The head of a local mental health clubhouse plans to deliver a letter to Mayor Zohran Mamdani calling for him to employ a voluntary state mental healthcare program as a solution to encourage unhoused individuals to voluntarily seek shelter during freezing temperatures.
“When people are in crisis, they need a place to go to, and that’s why I felt it was important to try to bring to his attention that the state has a model called the Supportive Crisis Stabilization Center,” said Ann-Marie Foster, president and CEO of Phoenix House New York/Long Island. “And we need to get this off the ground sooner rather than later, so that we can be there for people when they’re facing crises.”

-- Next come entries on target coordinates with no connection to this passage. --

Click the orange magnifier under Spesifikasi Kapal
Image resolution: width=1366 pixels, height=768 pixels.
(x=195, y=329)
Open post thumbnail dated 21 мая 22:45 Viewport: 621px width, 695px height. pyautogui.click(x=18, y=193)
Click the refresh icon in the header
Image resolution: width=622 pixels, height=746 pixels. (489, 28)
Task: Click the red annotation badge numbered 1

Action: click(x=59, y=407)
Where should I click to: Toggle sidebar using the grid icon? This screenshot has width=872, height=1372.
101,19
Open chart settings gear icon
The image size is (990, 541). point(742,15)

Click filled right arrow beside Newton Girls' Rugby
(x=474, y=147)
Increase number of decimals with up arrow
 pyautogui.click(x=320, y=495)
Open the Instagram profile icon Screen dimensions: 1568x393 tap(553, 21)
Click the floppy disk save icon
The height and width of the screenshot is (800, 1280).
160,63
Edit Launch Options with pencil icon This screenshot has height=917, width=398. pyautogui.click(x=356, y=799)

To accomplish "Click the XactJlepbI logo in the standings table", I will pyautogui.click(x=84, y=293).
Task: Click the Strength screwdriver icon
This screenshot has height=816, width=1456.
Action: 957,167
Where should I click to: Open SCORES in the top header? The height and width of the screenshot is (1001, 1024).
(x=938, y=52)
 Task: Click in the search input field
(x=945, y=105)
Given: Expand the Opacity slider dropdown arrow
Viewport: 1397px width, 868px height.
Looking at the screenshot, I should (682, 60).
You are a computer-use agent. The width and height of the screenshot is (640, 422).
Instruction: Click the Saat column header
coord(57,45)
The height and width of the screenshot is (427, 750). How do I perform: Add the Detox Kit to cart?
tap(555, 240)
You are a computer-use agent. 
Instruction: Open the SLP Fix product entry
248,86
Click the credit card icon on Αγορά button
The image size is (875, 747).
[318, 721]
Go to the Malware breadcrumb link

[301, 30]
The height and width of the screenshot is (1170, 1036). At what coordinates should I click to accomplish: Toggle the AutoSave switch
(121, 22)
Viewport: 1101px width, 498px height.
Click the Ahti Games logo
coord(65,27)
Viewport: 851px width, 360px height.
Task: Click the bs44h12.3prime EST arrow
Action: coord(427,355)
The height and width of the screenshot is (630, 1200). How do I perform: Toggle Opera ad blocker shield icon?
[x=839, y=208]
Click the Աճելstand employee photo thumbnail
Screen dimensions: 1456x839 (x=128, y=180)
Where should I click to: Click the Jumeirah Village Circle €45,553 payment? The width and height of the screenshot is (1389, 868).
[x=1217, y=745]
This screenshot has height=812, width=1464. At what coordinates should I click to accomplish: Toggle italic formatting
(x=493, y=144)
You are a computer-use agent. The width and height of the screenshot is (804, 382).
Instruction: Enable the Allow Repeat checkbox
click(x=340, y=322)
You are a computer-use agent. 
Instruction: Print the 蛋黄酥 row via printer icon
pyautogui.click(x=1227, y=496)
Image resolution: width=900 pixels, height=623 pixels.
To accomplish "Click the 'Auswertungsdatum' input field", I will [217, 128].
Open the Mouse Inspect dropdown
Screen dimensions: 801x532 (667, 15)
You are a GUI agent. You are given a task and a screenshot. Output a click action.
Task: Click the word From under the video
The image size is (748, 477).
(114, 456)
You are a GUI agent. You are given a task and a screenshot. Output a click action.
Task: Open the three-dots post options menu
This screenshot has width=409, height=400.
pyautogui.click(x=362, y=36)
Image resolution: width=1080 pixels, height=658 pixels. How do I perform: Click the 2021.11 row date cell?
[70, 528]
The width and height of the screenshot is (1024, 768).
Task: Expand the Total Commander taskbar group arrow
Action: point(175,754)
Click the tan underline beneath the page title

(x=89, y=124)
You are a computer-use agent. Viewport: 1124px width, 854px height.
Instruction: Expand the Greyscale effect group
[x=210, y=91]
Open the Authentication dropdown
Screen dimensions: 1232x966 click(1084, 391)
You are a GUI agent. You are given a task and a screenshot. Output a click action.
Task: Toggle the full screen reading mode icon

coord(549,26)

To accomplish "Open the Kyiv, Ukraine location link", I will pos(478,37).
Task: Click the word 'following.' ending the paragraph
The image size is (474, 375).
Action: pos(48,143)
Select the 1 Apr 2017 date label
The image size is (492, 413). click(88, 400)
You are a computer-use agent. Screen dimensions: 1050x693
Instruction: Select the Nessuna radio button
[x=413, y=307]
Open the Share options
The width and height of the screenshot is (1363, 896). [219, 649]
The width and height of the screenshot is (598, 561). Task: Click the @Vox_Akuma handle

She commended the mayor’s current efforts to reduce stigmatization against homelessness and believes Supportive Crisis Stabilization Centers will support his efforts toward more compassionate care after he ended his predecessor’s calls for encampment sweeps.
The centers, usually run by nonprofit partners, remain open around the clock and allow people to stay for up to a full day in a “living room-style” arrangement before determining where to place them. Clients can be referred to a support bed or local drop-in center. Or they can be returned to family or provided acute hospitalization.
Foster, whose organization runs a mental health clubhouse in Harlem, believes the neighborhood needs such a center and that Black and Latino New Yorkers are disproportionately impacted. She says Phoenix House identified a four-story facility in the community.
“If you’re on 125th Street on any given day, you will see people that are in need [and] that are on the streets, and we need to bring them inside,” said Foster. “And I think that would be a great opportunity for us. There are also clubhouses in Harlem already that people can go during the day, five days out of the week [to] receive meals [and] services. And be able to be a part of a community instead of being outside in the cold and social isolation. So it’s part of…trying to build out the continuum of care in Harlem.
“You already have a state of the art acute hospital there. They’re serving as a warming center, and people are able to go there, but once they leave there during the day, where do they go? They should be able to go to a clubhouse. They should be able to go to a crisis stabilization center.”